Spark provides special operations on RDDs containing key/value pairs. These RDDs are called pair RDDs. Pair RDDs are a useful building block in many programs, as they expose operations that allow you to act on each key in parallel or regroup data across the network. For example, pair RDDs have a reduceByKey() method that can aggregate data separately for each key, and a join() method that can merge two RDDs together by grouping elements with the same key. It is common to extract fields from an RDD (representing, for instance, an event time, customer ID, or other identifier) and use those fields as keys in pair RDD operations.

#### Creating Pair RDDs
There are a number of ways to get pair RDDs in Spark. Many formats we explore loading from in Chapter 5 will directly return pair RDDs for their key/value data. In other cases we have a regular RDD that we want to turn into a pair RDD. We can do this by running a map() function that returns key/value pairs. To illustrate, we show code that starts with an RDD of lines of text and keys the data by the first word in each line.

In [None]:
pairs = inputRDD.map(lambda x: (x.split(" ")[0], x))

In [None]:
pairs.take(10)

#### Transformations on Pair RDDs
Pair RDDs are allowed to use all the transformations available to standard RDDs. The same rules apply from “Passing Functions to Spark”. Since pair RDDs contain tuples, we need to pass functions that operate on tuples rather than on individual elements. Tables 4-1 and 4-2 summarize transformations on pair RDDs, and we will dive into the transformations in detail later in the chapter.

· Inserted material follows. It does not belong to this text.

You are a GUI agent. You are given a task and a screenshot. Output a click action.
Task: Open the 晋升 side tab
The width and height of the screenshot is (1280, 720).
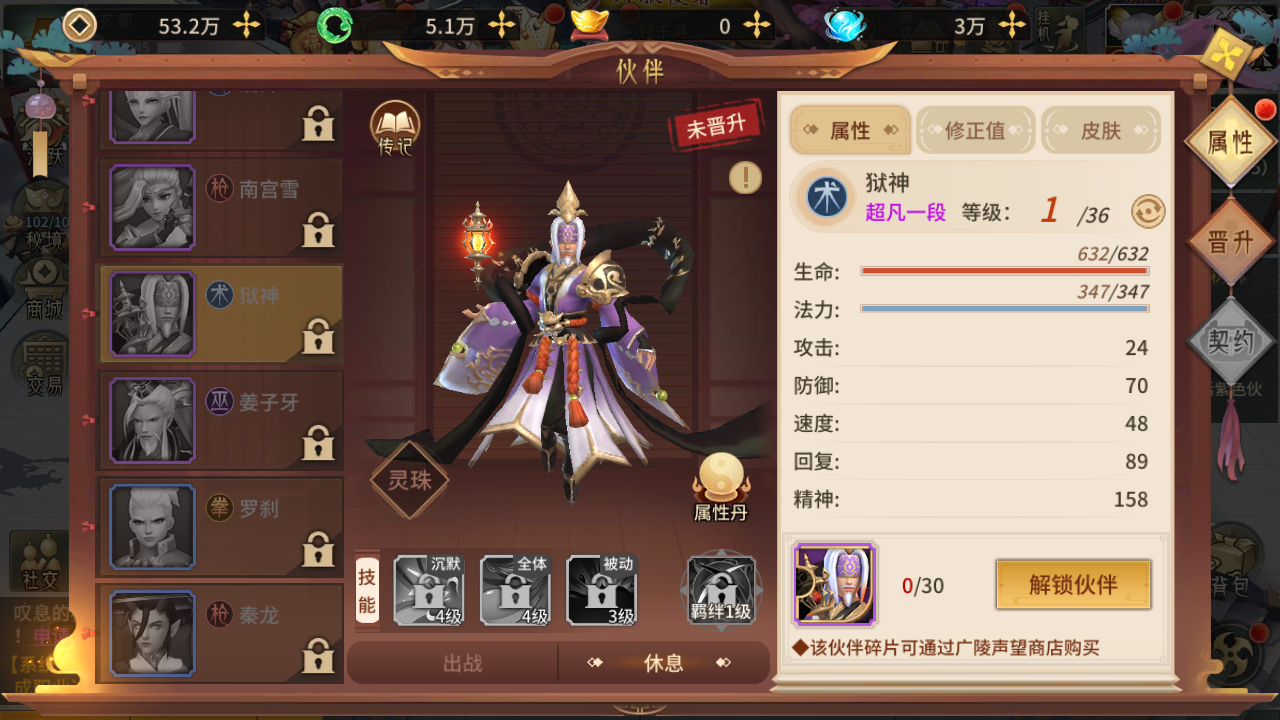pos(1230,242)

Pair RDDs are also still RDDs (of Tuple2 objects in Java/Scala or of Python tuples), and thus support the same functions as RDDs. For instance, we can take our pair RDD from the previous section and filter out lines longer than 20 characters or more

In [None]:
pairs.filter(lambda keyValue: len(keyValue[1]) < 50).take(5)

Sometimes working with pairs can be awkward if we want to access only the value part of our pair RDD. Since this is a common pattern, Spark provides the mapValues(func) function, which is the same as map{case (x, y): (x, func(y))}. We will use this function in many of our examples.